Each record below needs to be reproduced precisely, though not its pictures.

== == ==

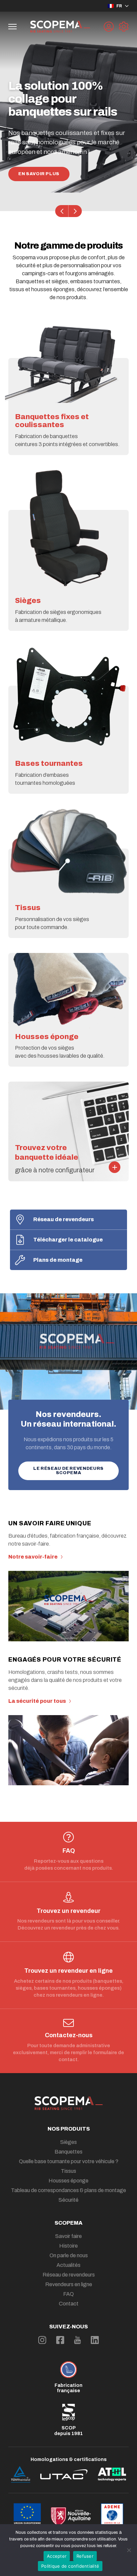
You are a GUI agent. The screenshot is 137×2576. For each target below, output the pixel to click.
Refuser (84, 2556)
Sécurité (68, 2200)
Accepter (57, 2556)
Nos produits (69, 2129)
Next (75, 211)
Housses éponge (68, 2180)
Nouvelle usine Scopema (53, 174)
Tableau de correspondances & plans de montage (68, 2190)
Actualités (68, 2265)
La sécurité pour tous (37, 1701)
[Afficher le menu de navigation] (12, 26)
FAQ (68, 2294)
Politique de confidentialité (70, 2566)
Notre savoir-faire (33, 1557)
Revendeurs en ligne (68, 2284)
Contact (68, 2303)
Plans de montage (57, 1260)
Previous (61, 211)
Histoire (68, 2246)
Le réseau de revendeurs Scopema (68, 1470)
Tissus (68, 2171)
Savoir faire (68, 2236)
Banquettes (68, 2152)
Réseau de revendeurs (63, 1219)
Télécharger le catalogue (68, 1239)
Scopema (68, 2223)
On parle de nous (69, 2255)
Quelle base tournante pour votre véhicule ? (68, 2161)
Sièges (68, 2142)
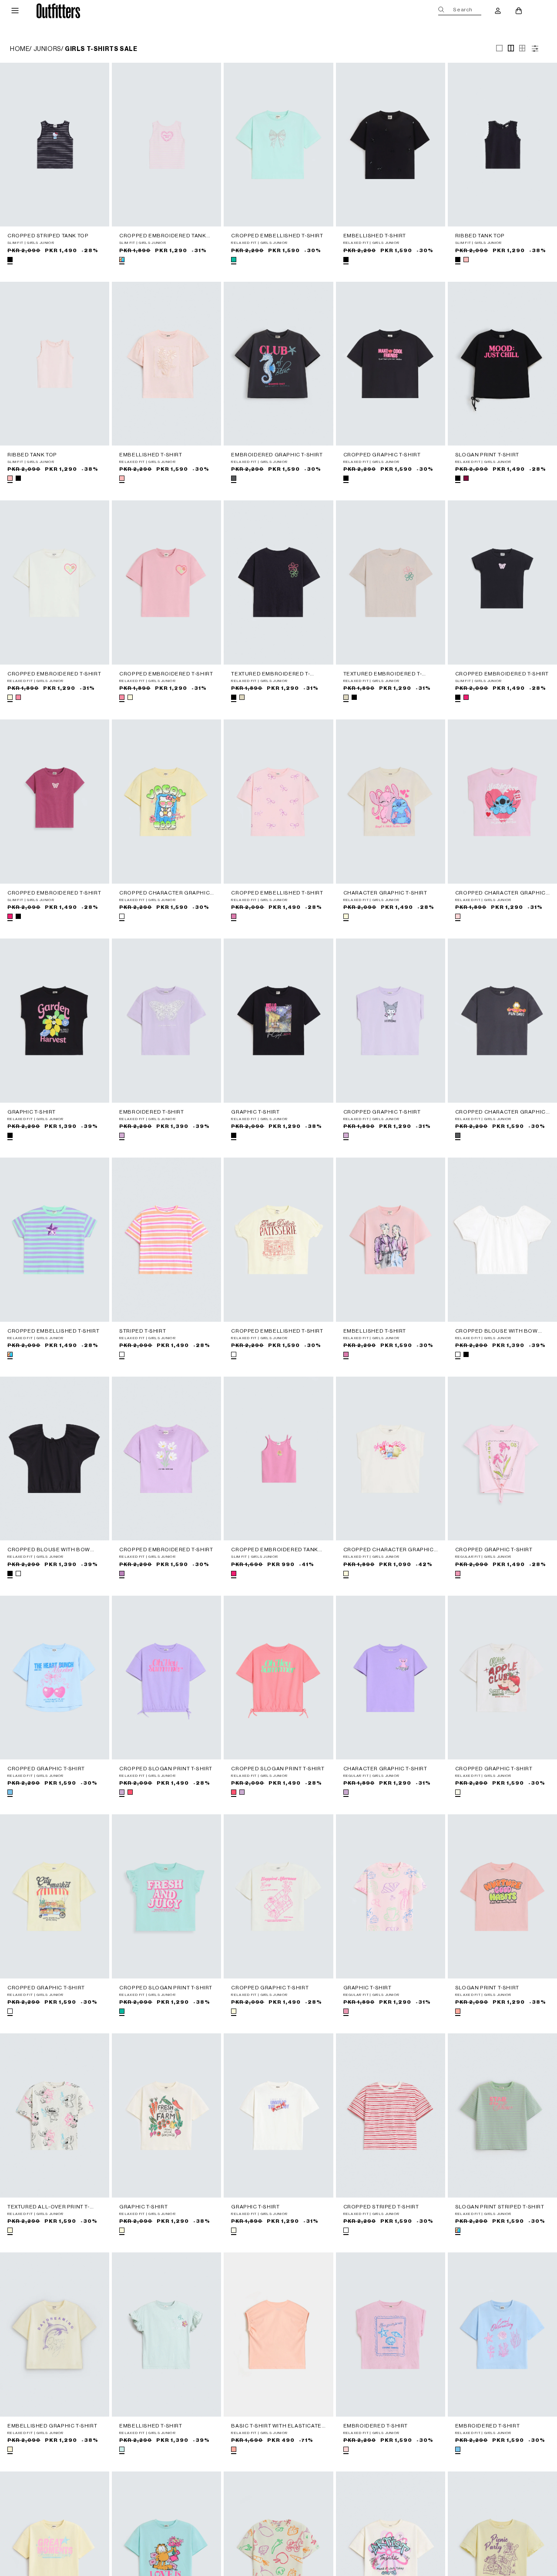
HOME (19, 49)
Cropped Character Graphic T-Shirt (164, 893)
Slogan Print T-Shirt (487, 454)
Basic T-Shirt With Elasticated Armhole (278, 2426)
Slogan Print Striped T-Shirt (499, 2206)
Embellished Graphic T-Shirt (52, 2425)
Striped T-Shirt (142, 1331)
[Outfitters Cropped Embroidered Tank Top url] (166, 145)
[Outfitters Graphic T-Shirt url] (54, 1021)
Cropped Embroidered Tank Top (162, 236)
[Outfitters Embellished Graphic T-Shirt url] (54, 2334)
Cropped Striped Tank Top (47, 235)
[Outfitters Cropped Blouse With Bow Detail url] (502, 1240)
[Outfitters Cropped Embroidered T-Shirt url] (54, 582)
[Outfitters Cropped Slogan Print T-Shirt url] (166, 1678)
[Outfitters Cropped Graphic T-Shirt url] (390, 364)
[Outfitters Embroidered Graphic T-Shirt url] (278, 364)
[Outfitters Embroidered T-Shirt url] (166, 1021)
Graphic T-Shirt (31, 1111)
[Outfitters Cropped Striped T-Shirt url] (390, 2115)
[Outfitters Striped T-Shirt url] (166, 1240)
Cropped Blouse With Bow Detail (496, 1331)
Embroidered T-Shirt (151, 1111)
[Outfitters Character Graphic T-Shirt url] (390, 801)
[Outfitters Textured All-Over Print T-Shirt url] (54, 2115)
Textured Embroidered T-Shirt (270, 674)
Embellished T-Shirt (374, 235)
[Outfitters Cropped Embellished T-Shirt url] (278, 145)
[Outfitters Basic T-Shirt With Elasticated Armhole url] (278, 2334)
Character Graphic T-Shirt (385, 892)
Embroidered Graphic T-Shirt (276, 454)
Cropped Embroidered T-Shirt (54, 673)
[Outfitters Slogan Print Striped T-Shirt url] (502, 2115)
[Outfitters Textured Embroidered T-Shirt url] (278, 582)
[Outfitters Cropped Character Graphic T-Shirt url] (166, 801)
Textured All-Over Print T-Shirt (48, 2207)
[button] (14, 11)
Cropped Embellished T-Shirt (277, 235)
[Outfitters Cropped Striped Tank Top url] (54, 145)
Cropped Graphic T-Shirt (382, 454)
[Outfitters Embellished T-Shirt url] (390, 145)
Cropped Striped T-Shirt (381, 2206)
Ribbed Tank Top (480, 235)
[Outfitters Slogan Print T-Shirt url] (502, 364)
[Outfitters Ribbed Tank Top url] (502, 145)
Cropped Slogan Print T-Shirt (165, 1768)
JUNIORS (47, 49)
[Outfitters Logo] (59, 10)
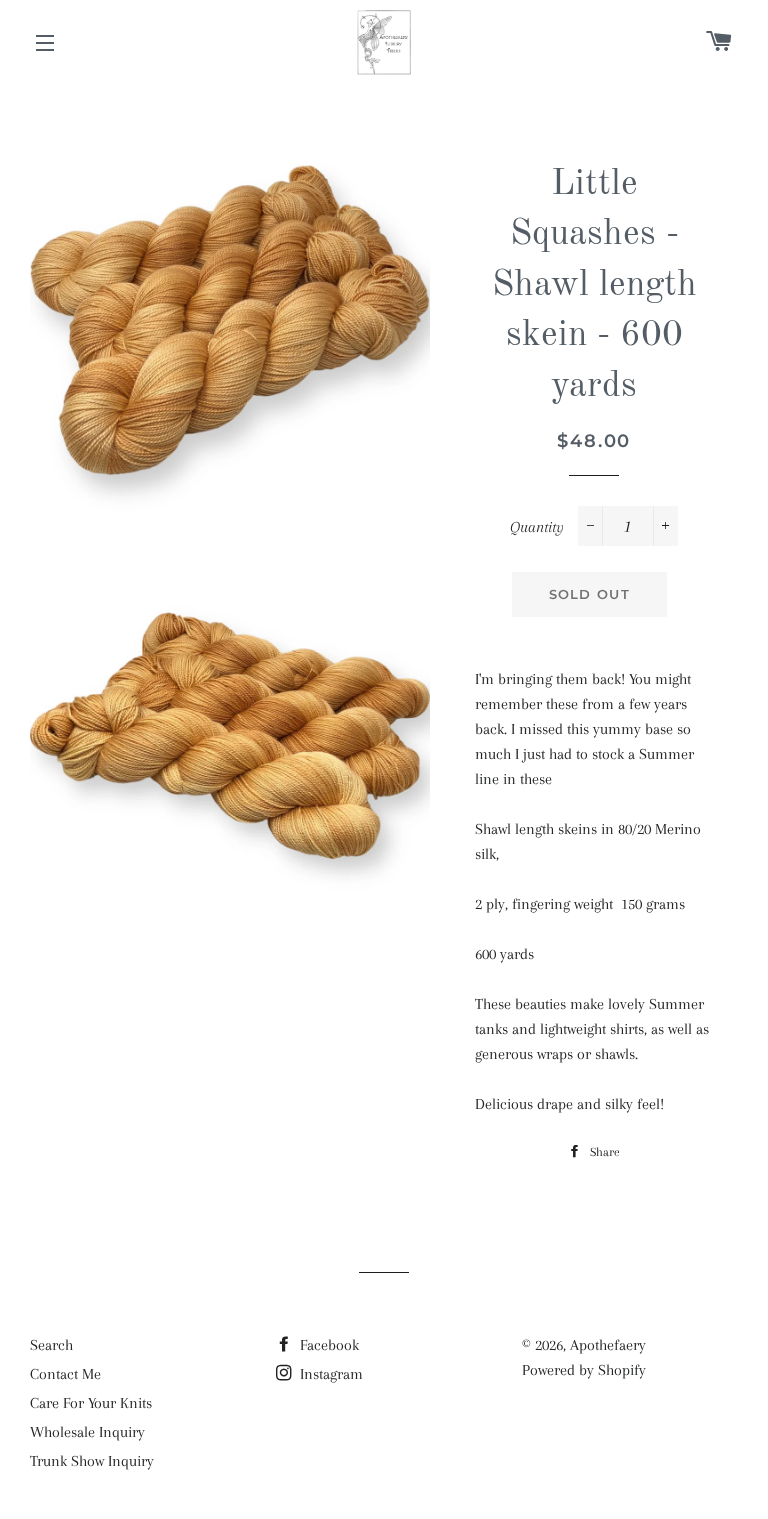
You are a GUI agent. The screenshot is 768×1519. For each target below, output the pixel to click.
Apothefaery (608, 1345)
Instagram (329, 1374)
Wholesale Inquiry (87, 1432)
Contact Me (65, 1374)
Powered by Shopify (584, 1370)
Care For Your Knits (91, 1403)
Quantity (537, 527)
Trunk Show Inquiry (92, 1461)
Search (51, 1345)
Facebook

== == ==

ANSWER FOR THE TASK:
You are a GUI agent. The screenshot is 137×2576. For each target below, output the pixel to click.
Refuser (84, 2556)
Sécurité (68, 2200)
Accepter (57, 2556)
Nos produits (69, 2129)
Next (75, 211)
Housses éponge (68, 2180)
Nouvelle usine Scopema (53, 174)
Tableau de correspondances & plans de montage (68, 2190)
Actualités (68, 2265)
La sécurité pour tous (37, 1701)
[Afficher le menu de navigation] (12, 26)
FAQ (68, 2294)
Politique de confidentialité (70, 2566)
Notre savoir-faire (33, 1557)
Revendeurs en ligne (68, 2284)
Contact (68, 2303)
Plans de montage (57, 1260)
Previous (61, 211)
Histoire (68, 2246)
Le réseau de revendeurs Scopema (68, 1470)
Tissus (68, 2171)
Savoir faire (68, 2236)
Banquettes (68, 2152)
Réseau de revendeurs (63, 1219)
Télécharger le catalogue (68, 1239)
Scopema (68, 2223)
On parle de nous (69, 2255)
Quelle base tournante pour votre véhicule ? (68, 2161)
Sièges (68, 2142)
HOME (19, 49)
Cropped Character Graphic T-Shirt (164, 893)
Slogan Print T-Shirt (487, 454)
Basic T-Shirt With Elasticated Armhole (278, 2426)
Slogan Print Striped T-Shirt (499, 2206)
Embellished Graphic T-Shirt (52, 2425)
Striped T-Shirt (142, 1331)
[Outfitters Cropped Embroidered Tank Top url] (166, 145)
[Outfitters Graphic T-Shirt url] (54, 1021)
Cropped Embroidered Tank Top (162, 236)
[Outfitters Embellished Graphic T-Shirt url] (54, 2334)
Cropped Striped Tank Top (47, 235)
[Outfitters Cropped Blouse With Bow Detail url] (502, 1240)
[Outfitters Cropped Embroidered T-Shirt url] (54, 582)
[Outfitters Cropped Slogan Print T-Shirt url] (166, 1678)
[Outfitters Cropped Graphic T-Shirt url] (390, 364)
[Outfitters Embroidered Graphic T-Shirt url] (278, 364)
[Outfitters Embroidered T-Shirt url] (166, 1021)
Graphic T-Shirt (31, 1111)
[Outfitters Cropped Striped T-Shirt url] (390, 2115)
[Outfitters Striped T-Shirt url] (166, 1240)
Cropped Blouse With Bow Detail (496, 1331)
Embroidered T-Shirt (151, 1111)
[Outfitters Character Graphic T-Shirt url] (390, 801)
[Outfitters Textured All-Over Print T-Shirt url] (54, 2115)
Textured Embroidered T-Shirt (270, 674)
Embellished T-Shirt (374, 235)
[Outfitters Cropped Embellished T-Shirt url] (278, 145)
[Outfitters Basic T-Shirt With Elasticated Armhole url] (278, 2334)
Character Graphic T-Shirt (385, 892)
Embroidered Graphic T-Shirt (276, 454)
Cropped Embroidered T-Shirt (54, 673)
[Outfitters Slogan Print Striped T-Shirt url] (502, 2115)
[Outfitters Textured Embroidered T-Shirt url] (278, 582)
[Outfitters Cropped Character Graphic T-Shirt url] (166, 801)
Textured All-Over Print T-Shirt (48, 2207)
[button] (14, 11)
Cropped Embellished T-Shirt (277, 235)
[Outfitters Cropped Striped Tank Top url] (54, 145)
Cropped Graphic T-Shirt (382, 454)
[Outfitters Embellished T-Shirt url] (390, 145)
Cropped Striped T-Shirt (381, 2206)
Ribbed Tank Top (480, 235)
[Outfitters Slogan Print T-Shirt url] (502, 364)
[Outfitters Ribbed Tank Top url] (502, 145)
Cropped Slogan Print T-Shirt (165, 1768)
JUNIORS (47, 49)
[Outfitters Logo] (59, 10)
You are a GUI agent. The screenshot is 768×1519. For each target below, output the pixel to click.
Apothefaery (608, 1345)
Instagram (329, 1374)
Wholesale Inquiry (87, 1432)
Contact Me (65, 1374)
Powered by Shopify (584, 1370)
Care For Your Knits (91, 1403)
Quantity (537, 527)
Trunk Show Inquiry (92, 1461)
Search (51, 1345)
Facebook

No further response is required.